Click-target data
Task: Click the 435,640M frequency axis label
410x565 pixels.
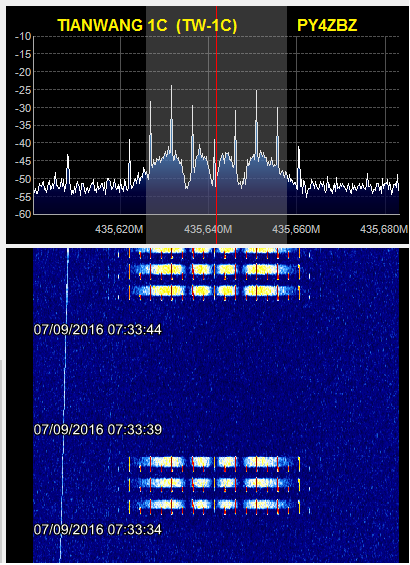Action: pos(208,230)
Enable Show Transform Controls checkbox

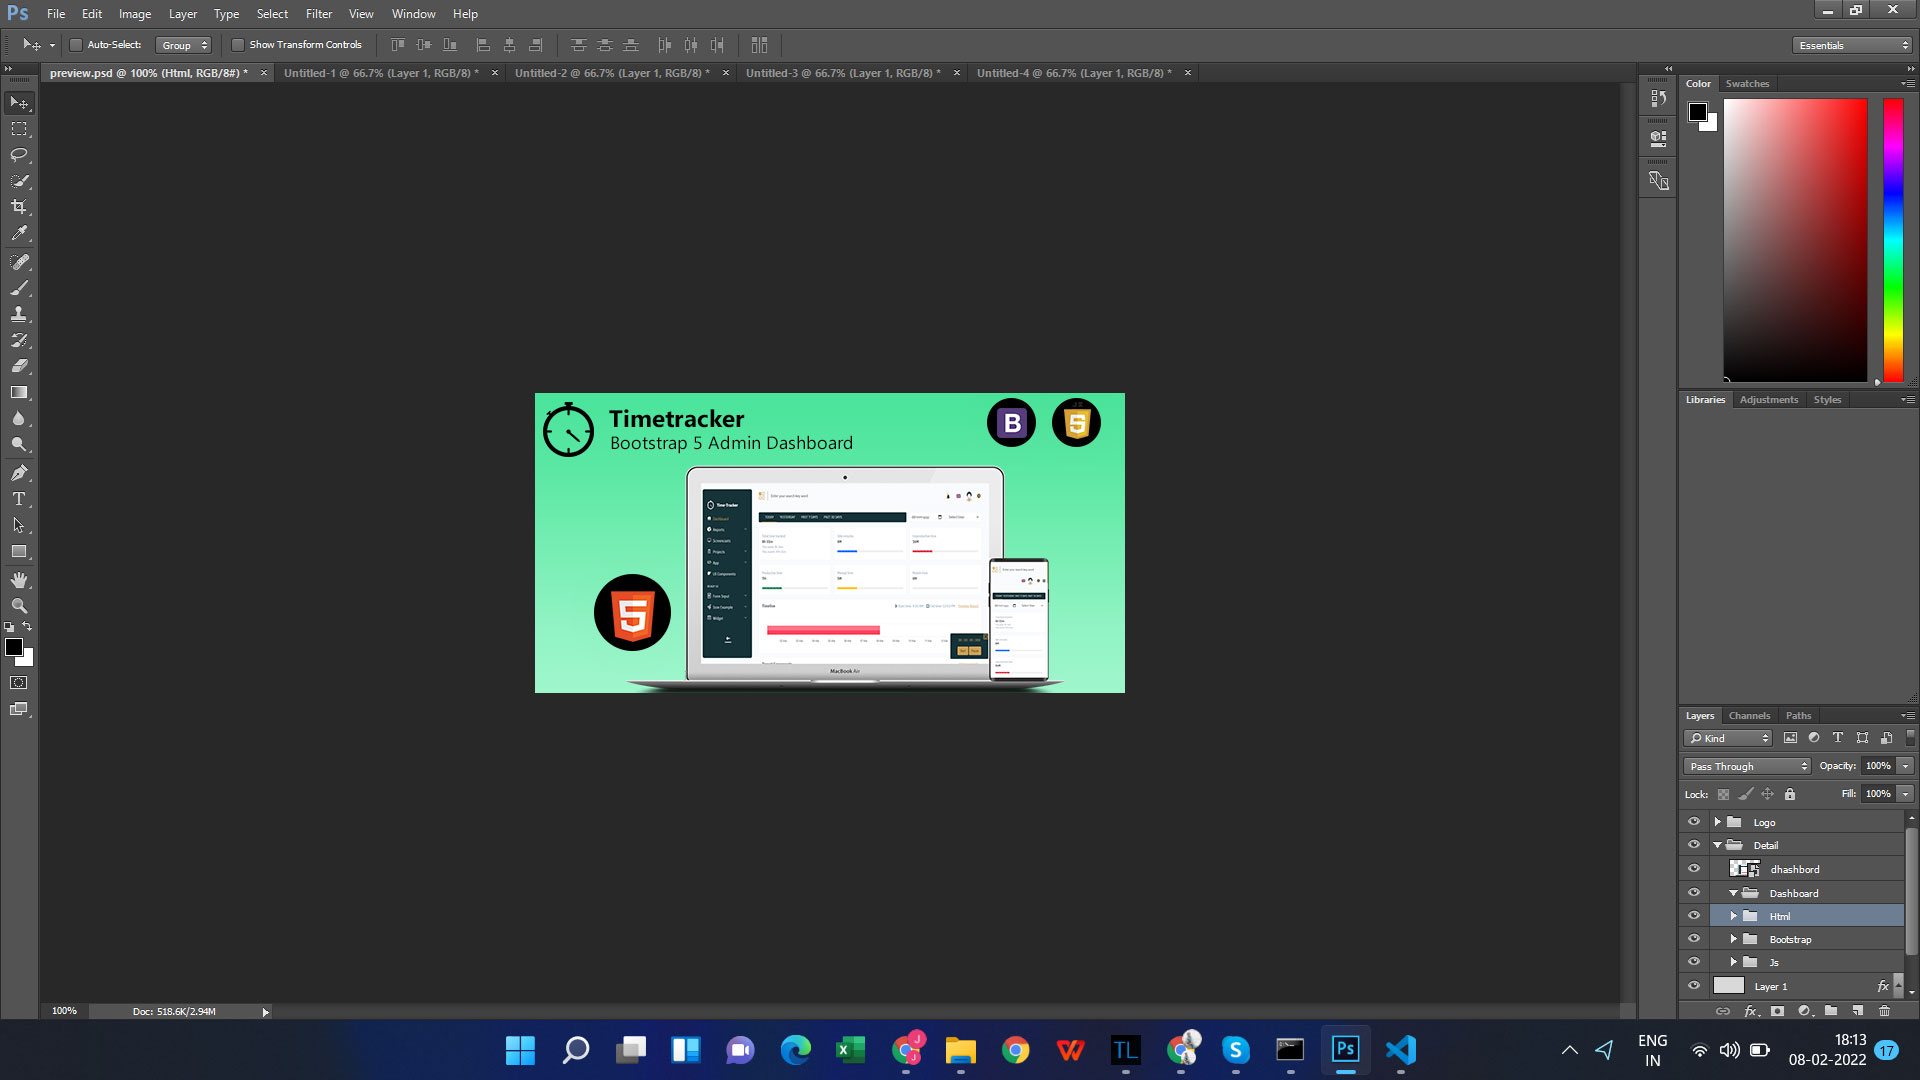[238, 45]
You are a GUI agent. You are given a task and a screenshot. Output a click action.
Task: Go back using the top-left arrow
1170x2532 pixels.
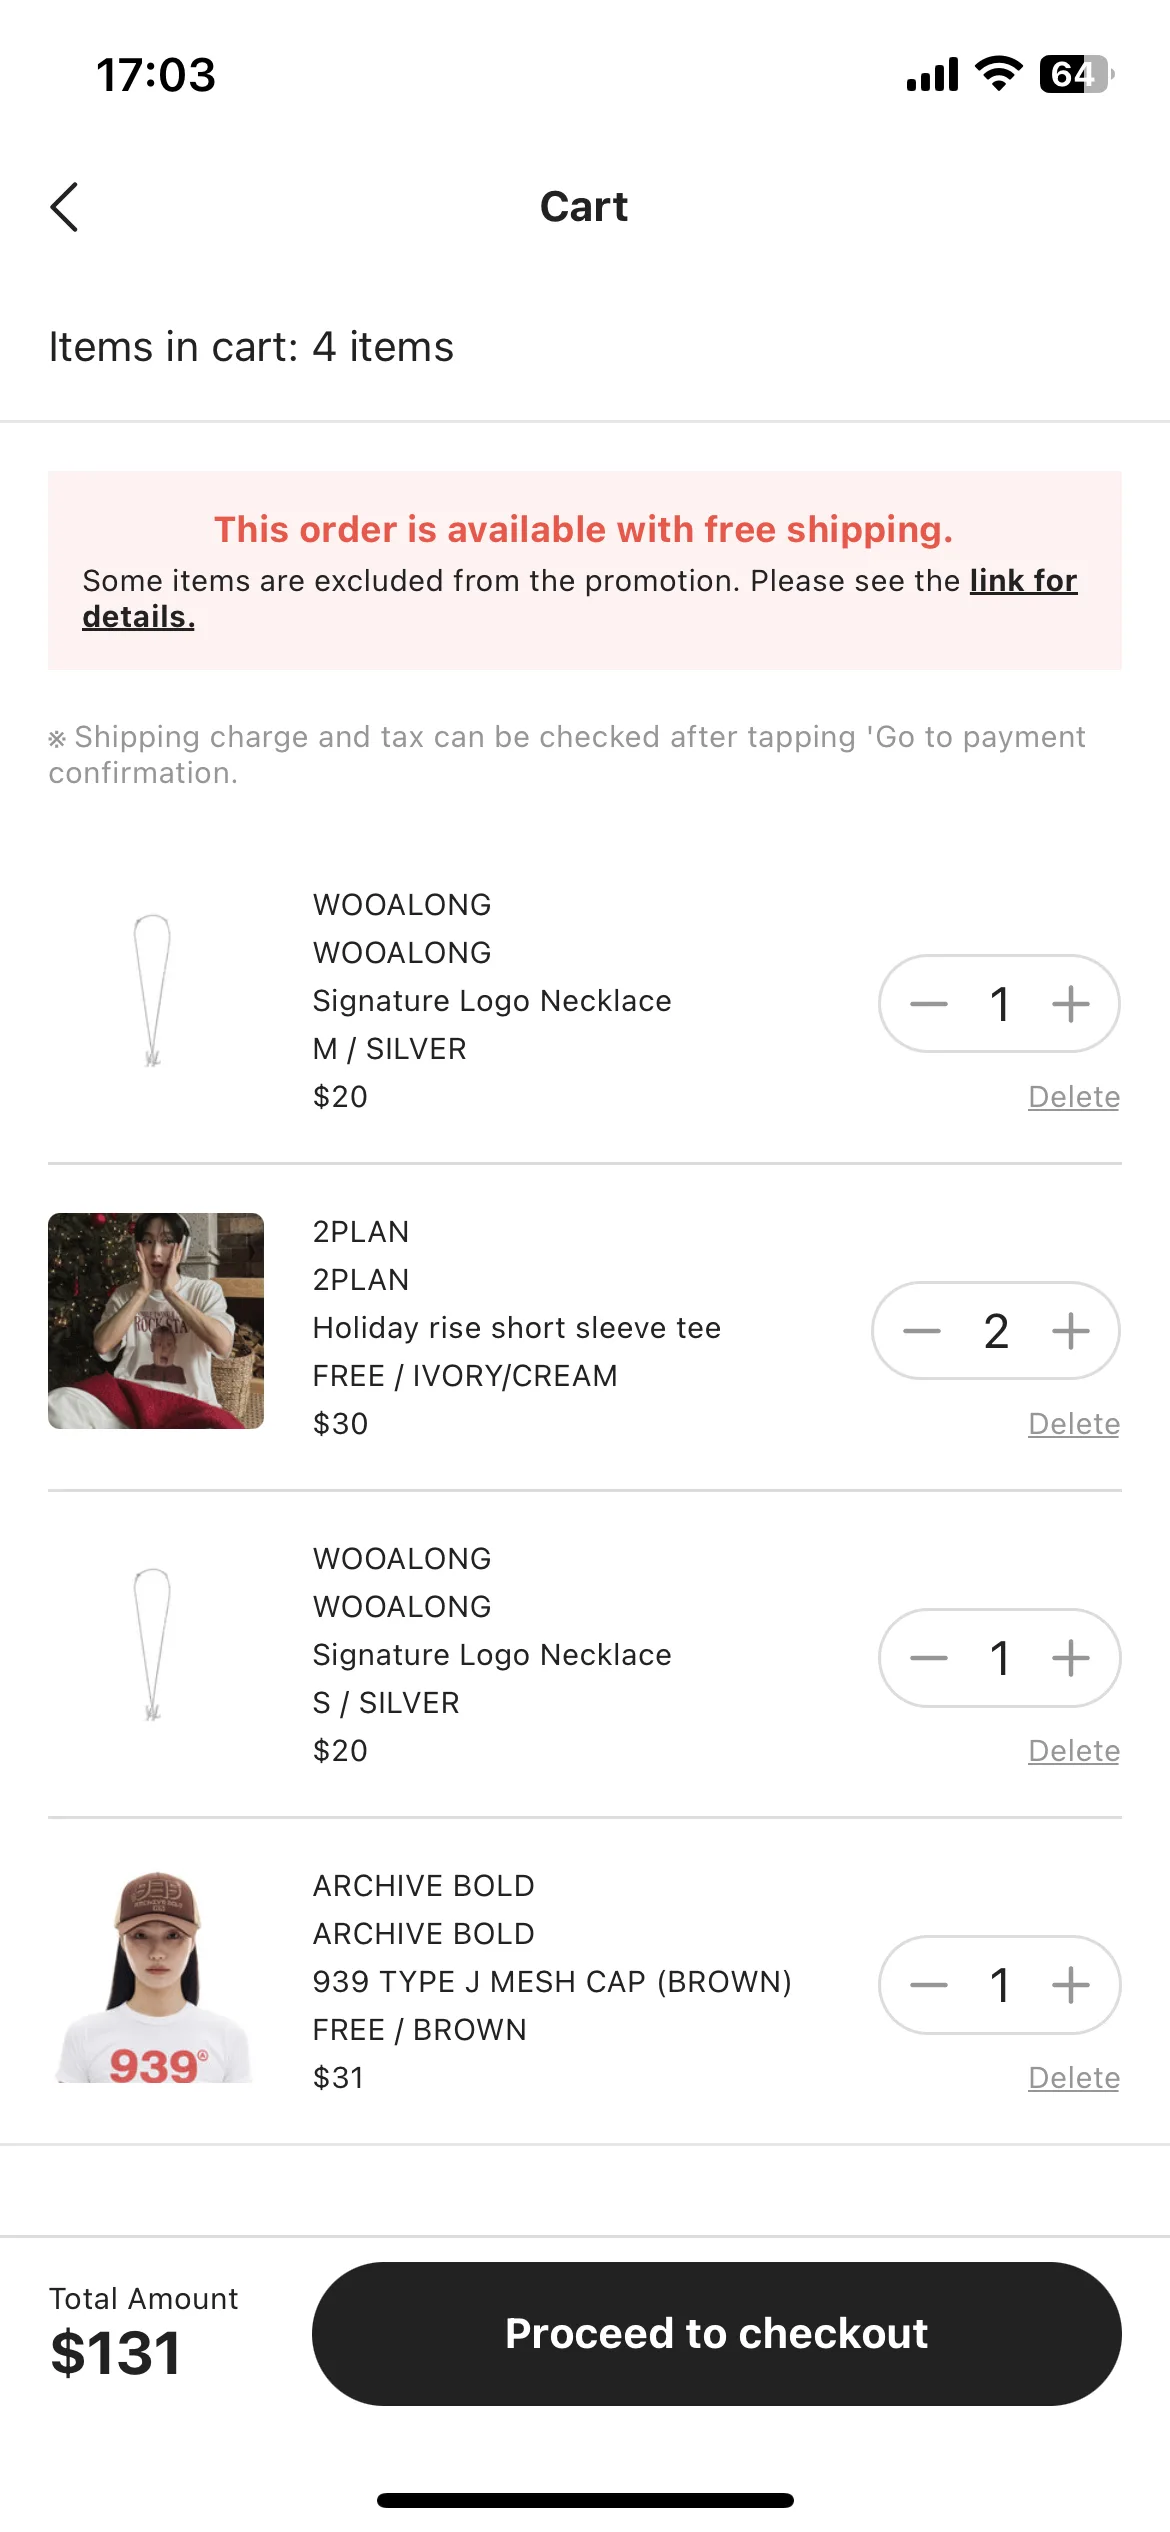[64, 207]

WORK TO BE COMPLETED: Please reproduce all the items above, substituting "px" for each "pixels" and keeping everything else the same. Omit the pictures.

EXERCISE RESULT:
Task: Click the 435,640M frequency axis label
410x565 px.
Action: pos(208,230)
Enable Show Transform Controls checkbox

[238, 45]
You are a GUI agent. You are given a task and a screenshot. Output a click action.
Task: Go back using the top-left arrow
1170x2532 px.
[64, 207]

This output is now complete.